De la même manière, le Hezbollah agit militairement en Syrie contre la révolution, aux côtés des forces du régime Assad à partir de 2013. Pourtant, le Hezbollah est parfois présenté comme un mouvement “révolutionnaire” pro-palestinien. Son implication en Syrie contribue à une fracture dans les collectifs de gauche, notamment occidentaux, et cultive un sentiment de contradiction entre la révolution syrienne et la lutte palestinienne.
La solidarité de vécu entre Syrien.ne.s et Palestinien.ne.s
H : Prenant en compte ce contexte, les peuples prennent peu à peu conscience que la libération de la Syrie comme de la Palestine ne viendra pas des dirigeants.
La narratif porté par le régime syrien est donc fortement remis en question. En éloignant l’idée d’une unité liée à l’arabité, la révolution propose une solidarité plus large, intégrant l’ensemble des peuples unis dans une destinée commune.

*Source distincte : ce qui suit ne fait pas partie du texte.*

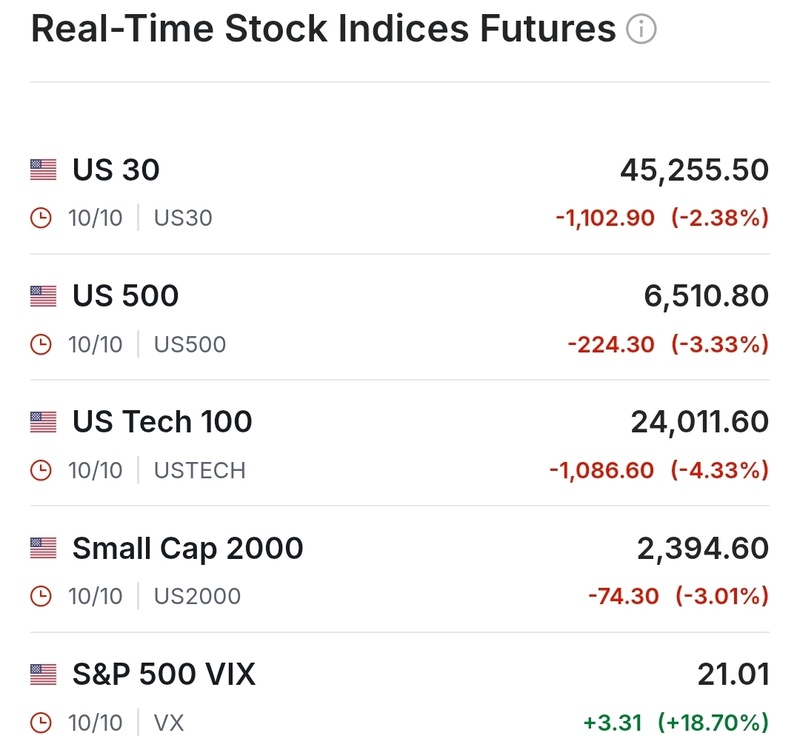This screenshot has height=750, width=800.
Task: Click the flag icon beside Small Cap 2000
Action: [x=43, y=548]
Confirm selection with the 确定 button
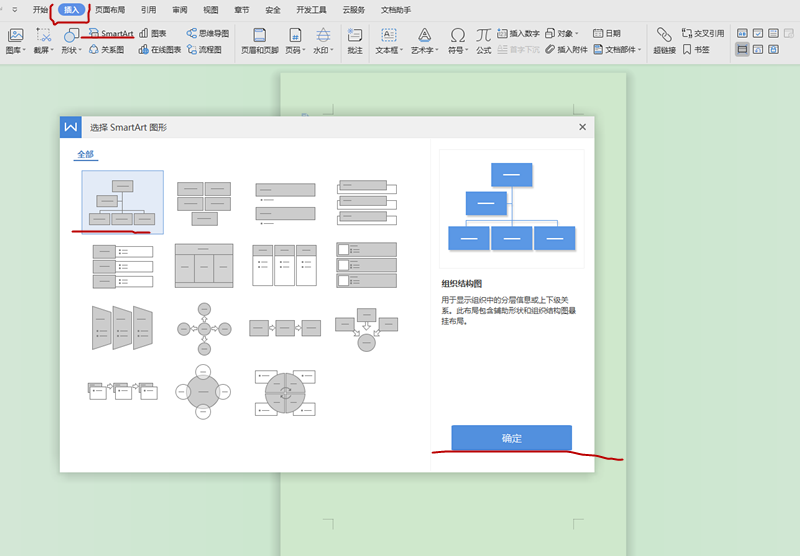The width and height of the screenshot is (800, 556). [x=511, y=438]
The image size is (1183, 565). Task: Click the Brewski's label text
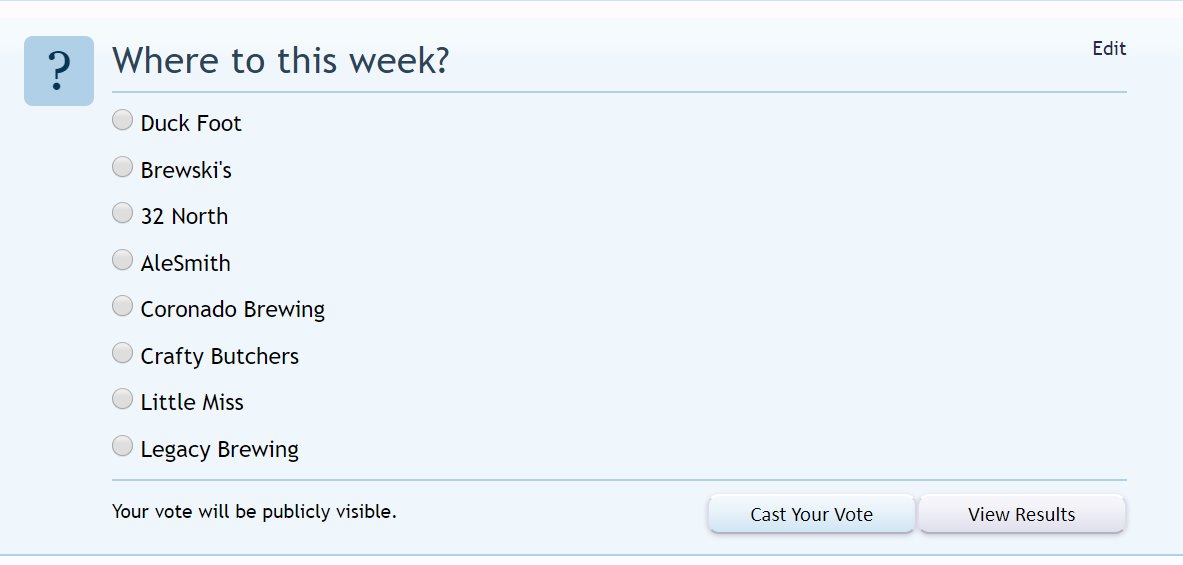click(x=186, y=170)
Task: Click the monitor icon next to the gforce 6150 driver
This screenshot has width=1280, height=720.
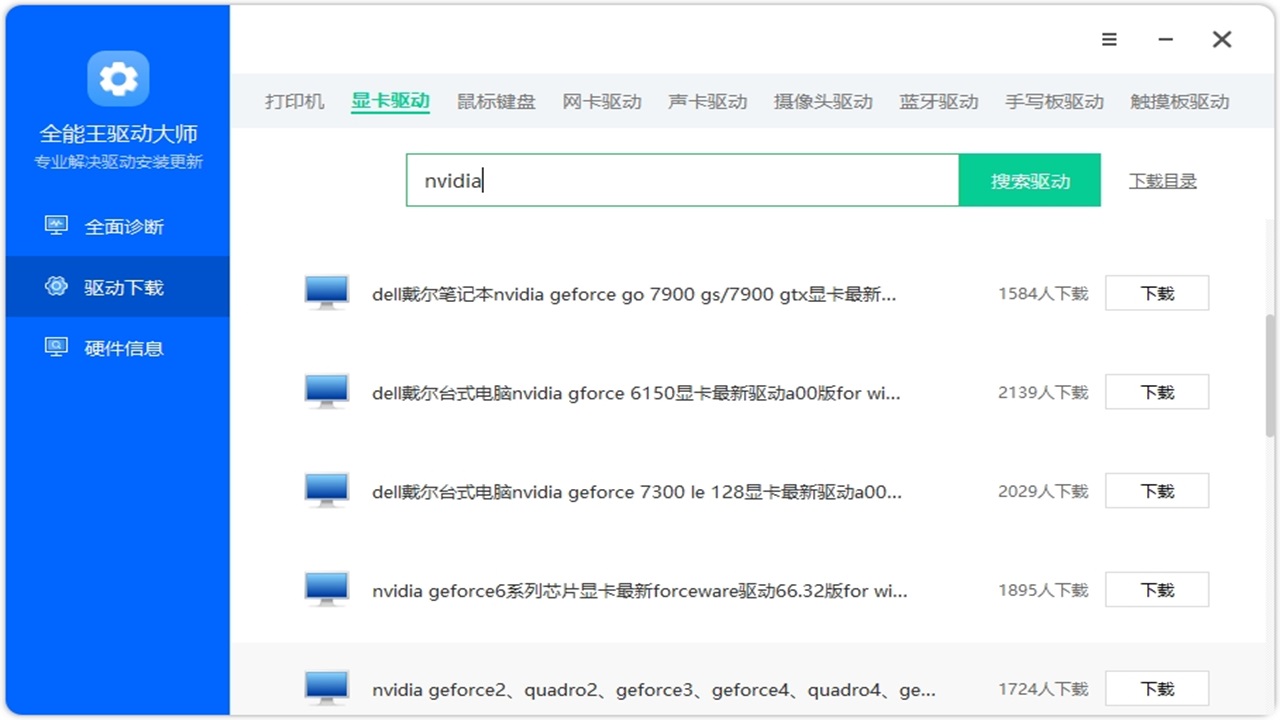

C’est du moins l’analyse avancée par Yassine al-Haj Saleh, figure de la gauche syrienne et emprisonnée plus de 15 ans dans les prisons du régime pour son implication dans le mouvement communiste. Il explique que les tourments du peuple syrien - en particulier depuis 2011 avec les bombardements, les dépossessions de biens, les persécutions, l’exil, le silence et la trahison internationale -, s’ajoutant aux 50 années consécutives de dictature - au cours desquelles il n’y eu pas la moindre avancée vers l’acquisition de droits sociaux - ont généré une forme de solidarité des peuples syriens et palestiniens, face à une souffrance commune.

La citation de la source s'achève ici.